— Start of Task inputs —

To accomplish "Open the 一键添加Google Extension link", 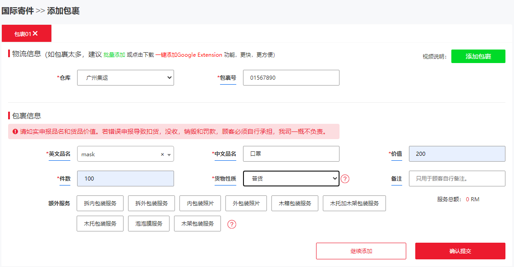I will pyautogui.click(x=189, y=55).
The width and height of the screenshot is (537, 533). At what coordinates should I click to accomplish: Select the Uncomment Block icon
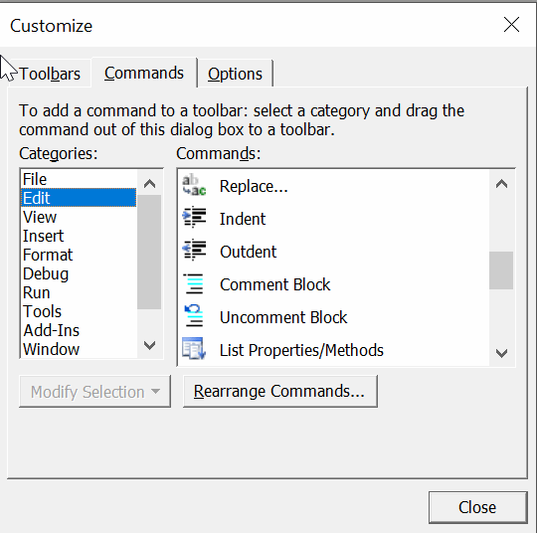(194, 316)
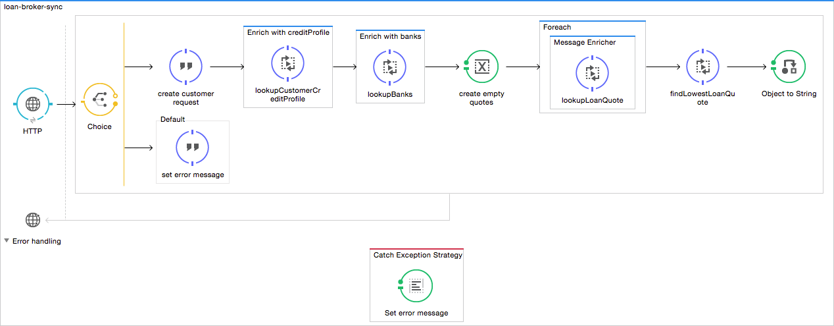Select the Enrich with creditProfile header
834x326 pixels.
tap(288, 32)
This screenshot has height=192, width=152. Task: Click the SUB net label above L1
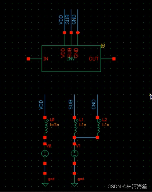click(x=71, y=105)

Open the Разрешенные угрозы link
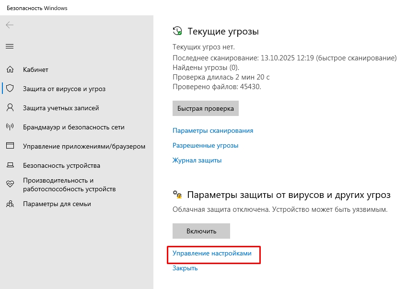205,145
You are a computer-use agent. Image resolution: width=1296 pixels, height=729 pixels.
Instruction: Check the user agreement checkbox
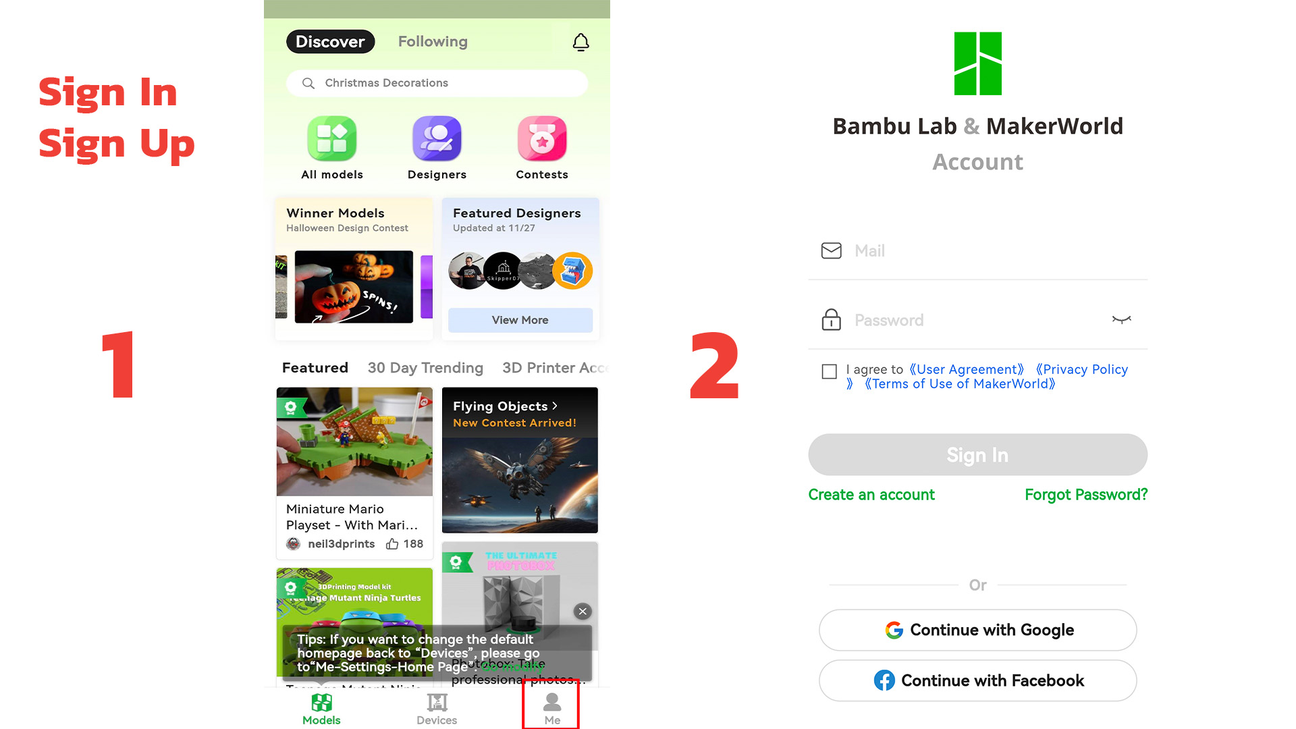830,371
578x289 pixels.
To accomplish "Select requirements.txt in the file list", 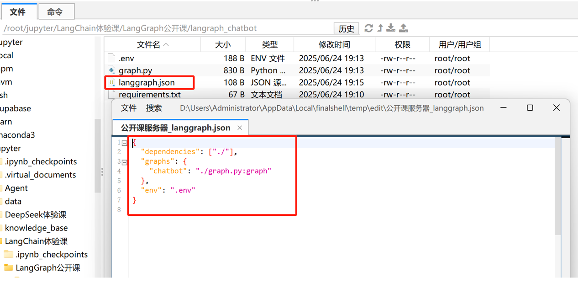I will coord(150,95).
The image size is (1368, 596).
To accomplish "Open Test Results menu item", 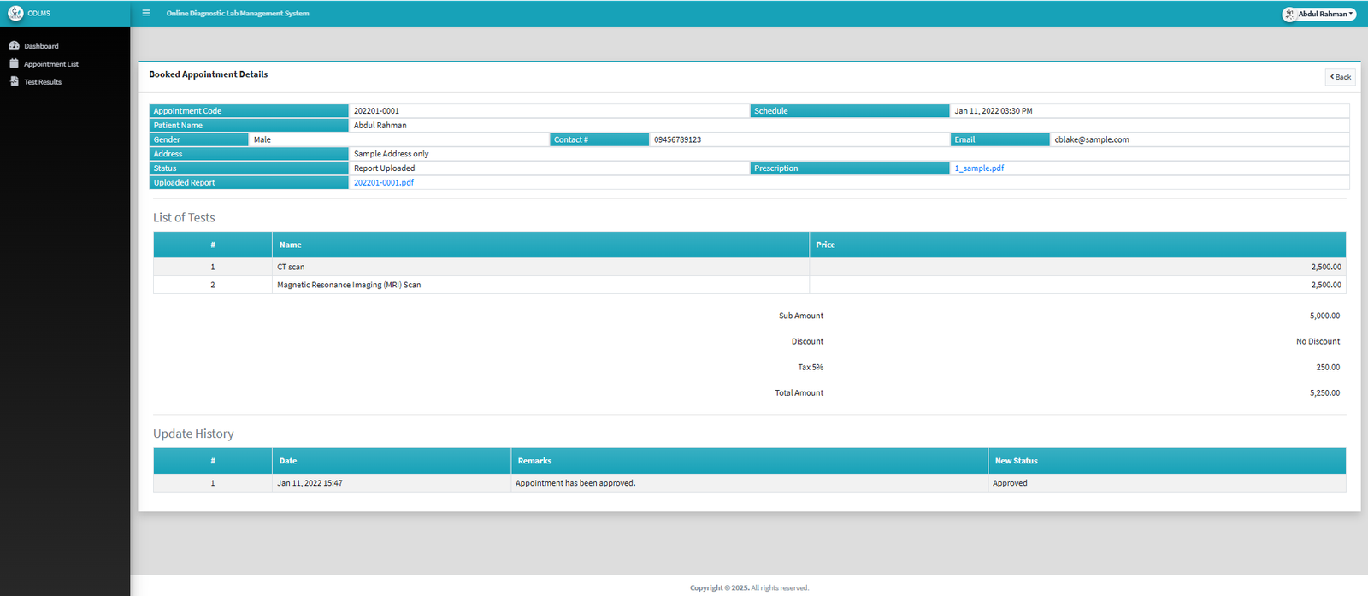I will [43, 82].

— End of Task inputs —

→ Job: Locate each line in the data above that contains the string "pixels" and copy those lines, treating uppercase and lowercase as different.

→ Output for this task:
834x326 pixels.
You are a computer-use agent. Image resolution: width=1296 pixels, height=729 pixels.
578x289 pixels.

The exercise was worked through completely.